**Excerpt provided**:
►
In addition, up to 15,875 shares (the "Holdback Shares") of the Company's
Stock will be issued to the Selling Stockholders 150 days after August 1,
1995.  The number of Holdback Shares may be adjusted based upon levels of 
certain accounts receivable, working capital assets, and indemnity claims. 
The Stockholders may also receive additional shares (the "Additional Shares")
three years after August 1,1995 if the fair market value of the Company's
Common Stock on such date is less than the fair market value on August 1,
1995.  The number of Additional Shares to be issued would be based upon the
number of Shares held by the Selling Stockholder on the third anniversary date 
and the difference in the fair market value of the Common Stock on August
1,1995 and the date three years after August 1, 1995.


     A registration rights and stock price guarantee agreement between the
Company and each of the Selling Stockholders provides the Selling Stockholders
with certain registration rights.  The registration statement of which this
Prospectus is a part has been filed by the Company in satisfaction of the
Company's obligations to register the Shares for sale by the Selling
Stockholders pursuant to the registration rights provided under such
agreement.
◄
**Record list**:
►
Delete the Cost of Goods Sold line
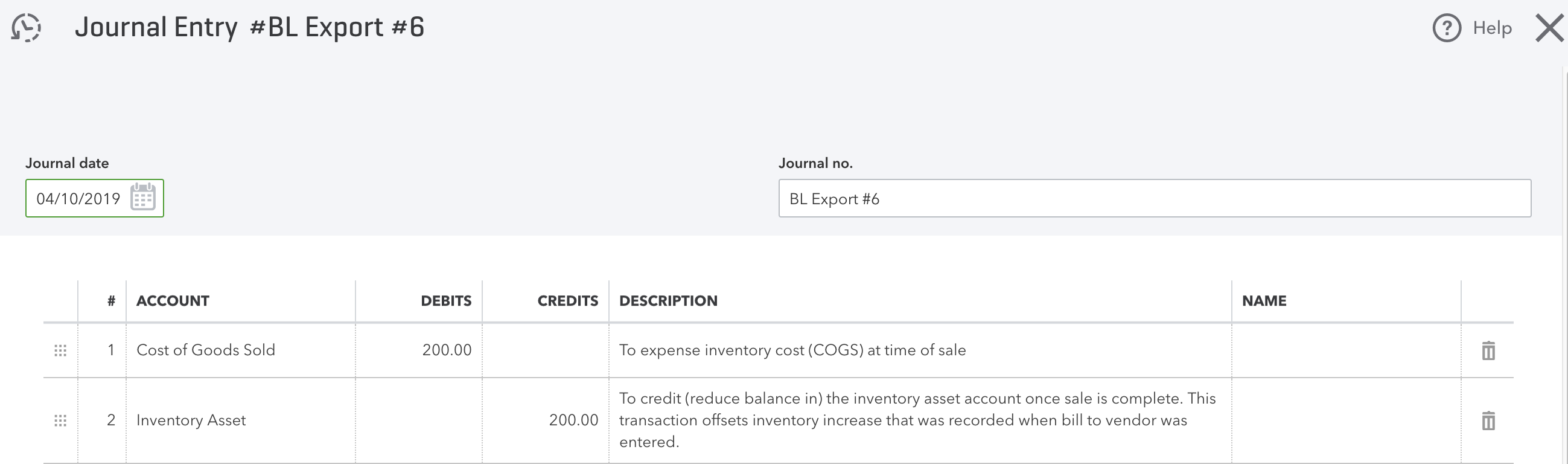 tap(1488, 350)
◄
►
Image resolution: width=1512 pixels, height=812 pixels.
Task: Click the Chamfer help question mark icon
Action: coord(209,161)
◄
**Actions to take**:
A – In the prospectus excerpt, what are the bases on which the number of Holdback Shares may be adjusted? List each one.
B – Reproduce the part of the prospectus excerpt starting with "In addition, up" and going on through "and indemnity claims.".
Work only from the prospectus excerpt.

**Solutions by task**:
A –
- Levels of certain accounts receivable
- Working capital assets
- Indemnity claims

B –
In addition, up to 15,875 shares (the "Holdback Shares") of the Company's
Stock will be issued to the Selling Stockholders 150 days after August 1,
1995.  The number of Holdback Shares may be adjusted based upon levels of 
certain accounts receivable, working capital assets, and indemnity claims.